13) The method of claim 12 further comprising removing the overshot
section milling assembly from the wellbore.
14) The method of claim 13 further comprising removing the
drillpipe stinger and packer thereby providing full access to the
wellbore and the excavated cavity.
15) The method of claim 12 wherein the tapered drillpipe stinger
top is adapted to attach an overshot whipstock assembly and further
comprising; (a) providing an overshot whipstock assembly on a
drillstring and attaching the overshot whipstock assembly on the
tapered top of the drillpipe stinger; (b) releasing the drillpipe
stinger from the overshot whipstock assembly and pulling the
drillstring out of the wellbore; and (c) running a drilling
assembly to drill a lateral bore.
16) The method of claim 15 further comprising removing the overshot
whipstock assembly, drillpipe stinger and packer, thereby providing
full access to the wellbore and the cavity.
17) The method of claim 15 further comprising cementing a lateral
liner in the lateral bore.
18) The method of claim 17 further comprising a washover procedure
wherein the washover procedure retrieves the liner stub protruding
from the lateral bore, the overshot whipstock assembly and the
drillpipe stinger assembly.
19) A multilateral wellbore comprising a lateral bore drilled
according to the method of claim 15.

__Given data__:
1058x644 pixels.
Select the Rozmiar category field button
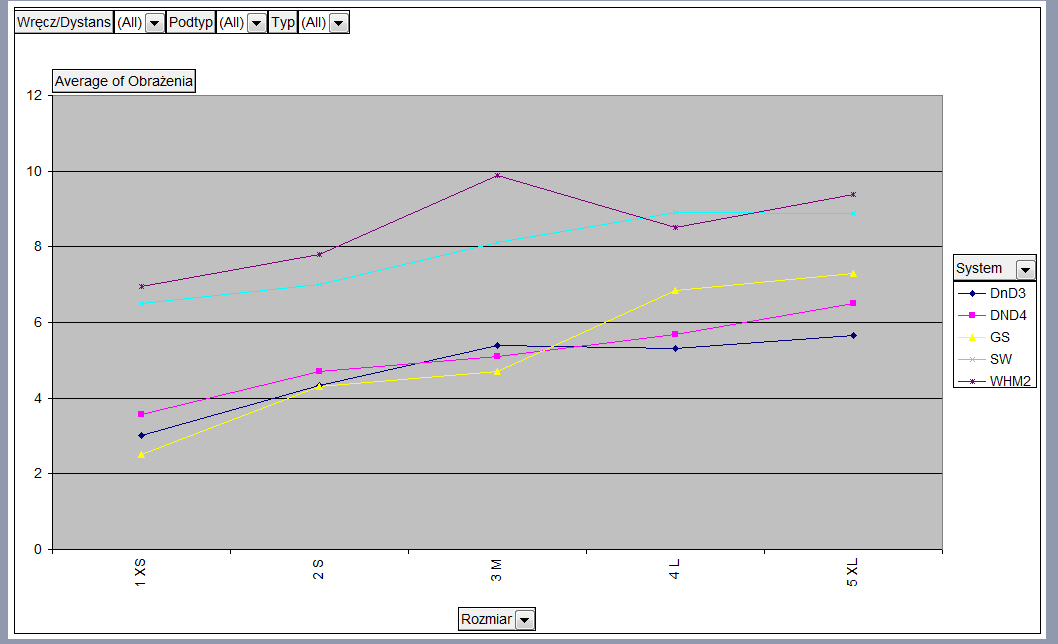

__Task instructions__:
**A.** Which numbered claims in the wellbore claims refer directly to claim 15? List them.
**B.** Write the next part of the wellbore claims, continuing after claim 19.

__In response__:
**A.** Claims 16, 17 and 19.

**B.**
Description
[0001] This application is a continuation application under 35
U.S.C. .sctn. 120 of pending U.S. patent application Ser. No.
10/547,439, entitled "A METHOD AND APPARATUS FOR A DOWNHOLE
EXCAVATION IN A WELLBORE", filed Aug. 26, 2005, which is the
national stage application under 35 U.S.C. .sctn.371 of
International Application No. PCT/US2004/01744, of the same title,
filed Jan. 22, 2004, which claims the benefit of U.S. Provisional
Patent Application No. 60/453,440, filed Mar. 10, 2003. Each of
these applications is hereby incorporated by reference in its
entirety for all purposes.
FIELD OF THE INVENTION
[0002] This invention relates to downhole excavations in a
wellbore. More particularly, this invention relates to a method and
apparatus for downhole excavations in a wellbore suitable for
creating a kick-off for a multi-lateral well.
BACKGROUND
[0003] In order to enhance the recovery of subterranean fluids,
such as oil and gas, it is sometimes desirable to orient the
direction of the wellbore or borehole. In an oil producing
formation or strata which has limited vertical depth and relatively
greater horizontal extent with respect to the surface of the earth,
a wellbore which extends horizontally through the oil producing
formation may be more productive than one extending vertically. In
order to create an inclined, highly deviated or horizontal
borehole, it is necessary to steer the drilling bit at the end of
the drill string from a generally vertical orientation to a lateral
or horizontal orientation.
[0004] In steering a drill bit and drill string from a vertical
orientation to a horizontal or other non-vertical orientation, it
is necessary to deflect or side-track the drill bit from the
generally vertical borehole to a drilling direction inclined to the
wall of the borehole. This initial step is also known as "kicking
off" or a kick-off of the drill bit and drill string. It is typical
to first drill a vertical wellbore and then attempt to deflect the
drill bit and drill string by some means thereby causing it to
drill through the wall of the existing wellbore.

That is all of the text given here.